Would a shimmy by any other name jingle as much?

In the western world, Middle-Eastern or Arabic Dance comes under the banner of “Belly Dance” or “bellydance” but this expression was only coined in 1893 when it was translated from the French danse du ventre or “dance of the belly”. In reality there are many different names, all of which are correct. Just as ‘Ballroom’ is also known as ‘Dancesport’ and has many different sub-categories so does Belly Dance.

Another name for Belly Dance is Oriental Dance or Oryantal Dansi (Turkish) meaning “dance of the east”. However, it is getting more commonly known for the Arabic version Raqs Sharqi or Raks Sharki or “eastern dance”, or “Raqs shaabi” the street version of the dance These terms are not differentiated in western ideas, but in Egypt you have the street style, more closely linked with folkloric and then you have the classical Egyptian performed in night clubs and hotels known as “sharqi”. Various spellings include sha’arki, sharki, sha’abi. With the folkloric style being referred to as Raqs Beladi or Raks Baladi. Within these styles are many different types of dance depending on the instruments and tempo of the music.

Why all the names?

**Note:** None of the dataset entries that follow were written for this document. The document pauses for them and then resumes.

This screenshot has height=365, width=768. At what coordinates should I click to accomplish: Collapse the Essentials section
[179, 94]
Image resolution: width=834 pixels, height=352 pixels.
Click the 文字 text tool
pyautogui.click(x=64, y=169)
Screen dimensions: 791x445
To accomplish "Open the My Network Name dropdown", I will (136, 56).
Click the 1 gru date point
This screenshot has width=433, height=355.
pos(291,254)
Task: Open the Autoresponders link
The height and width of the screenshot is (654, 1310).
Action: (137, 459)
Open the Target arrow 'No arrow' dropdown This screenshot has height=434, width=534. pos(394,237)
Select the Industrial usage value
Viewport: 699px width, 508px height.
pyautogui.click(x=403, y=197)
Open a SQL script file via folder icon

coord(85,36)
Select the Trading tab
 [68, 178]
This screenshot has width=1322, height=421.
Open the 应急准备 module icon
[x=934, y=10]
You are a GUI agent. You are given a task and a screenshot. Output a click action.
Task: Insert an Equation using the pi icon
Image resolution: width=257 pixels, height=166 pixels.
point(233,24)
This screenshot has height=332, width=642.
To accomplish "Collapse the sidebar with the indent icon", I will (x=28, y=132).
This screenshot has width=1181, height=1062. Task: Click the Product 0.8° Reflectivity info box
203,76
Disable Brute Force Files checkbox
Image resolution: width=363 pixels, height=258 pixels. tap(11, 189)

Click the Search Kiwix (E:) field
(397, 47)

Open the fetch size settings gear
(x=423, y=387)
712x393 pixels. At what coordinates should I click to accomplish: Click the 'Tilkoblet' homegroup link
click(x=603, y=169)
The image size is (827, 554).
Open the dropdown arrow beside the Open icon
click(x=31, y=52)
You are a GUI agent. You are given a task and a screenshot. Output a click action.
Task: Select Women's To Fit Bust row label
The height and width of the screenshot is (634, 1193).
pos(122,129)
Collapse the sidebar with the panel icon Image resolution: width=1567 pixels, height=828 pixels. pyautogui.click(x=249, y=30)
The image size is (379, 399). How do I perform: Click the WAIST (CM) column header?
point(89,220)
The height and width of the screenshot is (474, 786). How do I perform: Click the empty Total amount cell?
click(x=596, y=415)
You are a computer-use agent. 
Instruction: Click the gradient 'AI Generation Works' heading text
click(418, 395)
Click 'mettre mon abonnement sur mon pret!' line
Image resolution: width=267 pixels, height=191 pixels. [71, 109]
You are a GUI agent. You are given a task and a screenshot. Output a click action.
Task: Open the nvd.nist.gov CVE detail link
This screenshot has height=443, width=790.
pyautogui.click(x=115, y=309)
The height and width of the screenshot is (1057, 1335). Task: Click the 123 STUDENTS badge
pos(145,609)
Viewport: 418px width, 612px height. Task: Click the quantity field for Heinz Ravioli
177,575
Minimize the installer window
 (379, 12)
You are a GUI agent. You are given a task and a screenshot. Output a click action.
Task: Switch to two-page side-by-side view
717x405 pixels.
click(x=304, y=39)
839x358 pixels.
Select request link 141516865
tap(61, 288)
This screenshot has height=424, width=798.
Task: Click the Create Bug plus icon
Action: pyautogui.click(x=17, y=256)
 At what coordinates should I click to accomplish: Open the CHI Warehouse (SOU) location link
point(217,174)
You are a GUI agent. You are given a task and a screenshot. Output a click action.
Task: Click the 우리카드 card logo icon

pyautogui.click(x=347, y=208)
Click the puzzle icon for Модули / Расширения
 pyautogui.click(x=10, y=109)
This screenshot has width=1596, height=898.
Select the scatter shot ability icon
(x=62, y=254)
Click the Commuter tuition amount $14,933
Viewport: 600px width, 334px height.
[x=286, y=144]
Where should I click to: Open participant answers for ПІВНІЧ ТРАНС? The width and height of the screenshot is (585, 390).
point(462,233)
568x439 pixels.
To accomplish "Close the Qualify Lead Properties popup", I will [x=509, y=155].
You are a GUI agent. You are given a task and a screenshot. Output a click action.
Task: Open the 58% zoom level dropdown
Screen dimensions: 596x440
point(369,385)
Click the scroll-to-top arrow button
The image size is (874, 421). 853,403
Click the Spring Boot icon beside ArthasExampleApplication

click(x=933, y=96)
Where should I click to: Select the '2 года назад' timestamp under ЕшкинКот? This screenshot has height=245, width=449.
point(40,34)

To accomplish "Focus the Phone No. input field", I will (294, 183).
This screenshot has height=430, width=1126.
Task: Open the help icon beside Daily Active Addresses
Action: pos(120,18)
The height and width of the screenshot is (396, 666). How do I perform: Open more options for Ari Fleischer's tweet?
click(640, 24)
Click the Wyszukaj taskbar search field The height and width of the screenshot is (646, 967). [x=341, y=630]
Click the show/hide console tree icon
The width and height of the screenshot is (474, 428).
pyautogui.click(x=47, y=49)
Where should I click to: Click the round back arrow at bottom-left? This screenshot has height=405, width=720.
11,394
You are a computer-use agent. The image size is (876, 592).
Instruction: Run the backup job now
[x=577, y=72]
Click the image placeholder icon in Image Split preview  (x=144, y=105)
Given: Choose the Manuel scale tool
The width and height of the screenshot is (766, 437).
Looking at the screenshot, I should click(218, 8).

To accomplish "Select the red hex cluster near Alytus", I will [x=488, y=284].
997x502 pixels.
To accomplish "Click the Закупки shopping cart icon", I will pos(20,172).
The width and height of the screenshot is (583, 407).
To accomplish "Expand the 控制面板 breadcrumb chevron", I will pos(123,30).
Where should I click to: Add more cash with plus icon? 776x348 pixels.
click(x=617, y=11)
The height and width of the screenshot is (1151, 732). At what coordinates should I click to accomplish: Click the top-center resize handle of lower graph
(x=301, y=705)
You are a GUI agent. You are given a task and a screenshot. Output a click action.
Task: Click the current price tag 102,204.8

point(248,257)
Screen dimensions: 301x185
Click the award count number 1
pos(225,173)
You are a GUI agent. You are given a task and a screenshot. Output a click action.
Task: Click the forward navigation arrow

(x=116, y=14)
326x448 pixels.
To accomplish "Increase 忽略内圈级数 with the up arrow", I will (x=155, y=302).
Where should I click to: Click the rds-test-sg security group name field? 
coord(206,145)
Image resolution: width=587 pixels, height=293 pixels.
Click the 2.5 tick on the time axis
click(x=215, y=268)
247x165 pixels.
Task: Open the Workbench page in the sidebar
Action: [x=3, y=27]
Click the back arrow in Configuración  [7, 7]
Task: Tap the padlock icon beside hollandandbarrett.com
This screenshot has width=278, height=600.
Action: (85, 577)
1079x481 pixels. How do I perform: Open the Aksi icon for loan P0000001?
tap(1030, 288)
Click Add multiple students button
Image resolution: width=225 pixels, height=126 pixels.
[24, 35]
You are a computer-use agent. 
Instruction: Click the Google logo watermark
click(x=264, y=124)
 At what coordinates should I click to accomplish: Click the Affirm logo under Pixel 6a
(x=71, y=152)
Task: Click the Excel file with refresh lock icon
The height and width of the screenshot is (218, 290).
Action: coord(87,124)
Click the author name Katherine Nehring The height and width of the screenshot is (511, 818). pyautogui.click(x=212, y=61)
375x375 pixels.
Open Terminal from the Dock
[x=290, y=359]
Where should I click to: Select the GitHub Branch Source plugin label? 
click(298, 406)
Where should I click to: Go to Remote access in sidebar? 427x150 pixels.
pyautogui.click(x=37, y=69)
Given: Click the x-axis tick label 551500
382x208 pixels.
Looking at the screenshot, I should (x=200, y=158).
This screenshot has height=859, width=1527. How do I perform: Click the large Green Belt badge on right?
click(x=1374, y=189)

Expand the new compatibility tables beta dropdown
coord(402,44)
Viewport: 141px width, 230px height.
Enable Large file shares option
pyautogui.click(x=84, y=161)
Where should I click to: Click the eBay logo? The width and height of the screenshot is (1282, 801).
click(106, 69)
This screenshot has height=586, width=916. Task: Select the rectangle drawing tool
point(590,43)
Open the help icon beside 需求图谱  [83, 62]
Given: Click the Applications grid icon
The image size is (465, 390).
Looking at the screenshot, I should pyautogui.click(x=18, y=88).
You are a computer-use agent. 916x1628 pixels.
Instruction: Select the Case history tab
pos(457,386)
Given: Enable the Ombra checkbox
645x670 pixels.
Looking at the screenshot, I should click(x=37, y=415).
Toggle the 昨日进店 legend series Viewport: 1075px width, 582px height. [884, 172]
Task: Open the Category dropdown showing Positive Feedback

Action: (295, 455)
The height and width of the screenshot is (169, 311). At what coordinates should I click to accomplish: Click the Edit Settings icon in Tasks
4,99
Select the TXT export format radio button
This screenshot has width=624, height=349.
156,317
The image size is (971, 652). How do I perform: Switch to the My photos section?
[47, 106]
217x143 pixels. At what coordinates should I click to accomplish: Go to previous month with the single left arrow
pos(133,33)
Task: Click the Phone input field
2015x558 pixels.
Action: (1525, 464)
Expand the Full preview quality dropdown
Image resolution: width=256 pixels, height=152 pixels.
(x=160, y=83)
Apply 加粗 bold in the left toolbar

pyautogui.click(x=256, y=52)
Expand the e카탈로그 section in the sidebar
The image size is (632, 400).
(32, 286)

And spellings? The answer to that is as varied as the different names! Middle Eastern dance forms (as in dances that originate from all the different Middle-Eastern countries (remembering that all the villages and families had their own way of dancing) are popular in all the Middle Eastern countries, and each one has it’s own language and interpretation. Also we have translations from Arabic, which uses a completely different alphabet so translations tend to be phonetic. Being the English language, phonetics are tricky with so many ways to spell the same sound no wonder we have so many interpretations!

9 thoughts on “Bellydance or Sharqi?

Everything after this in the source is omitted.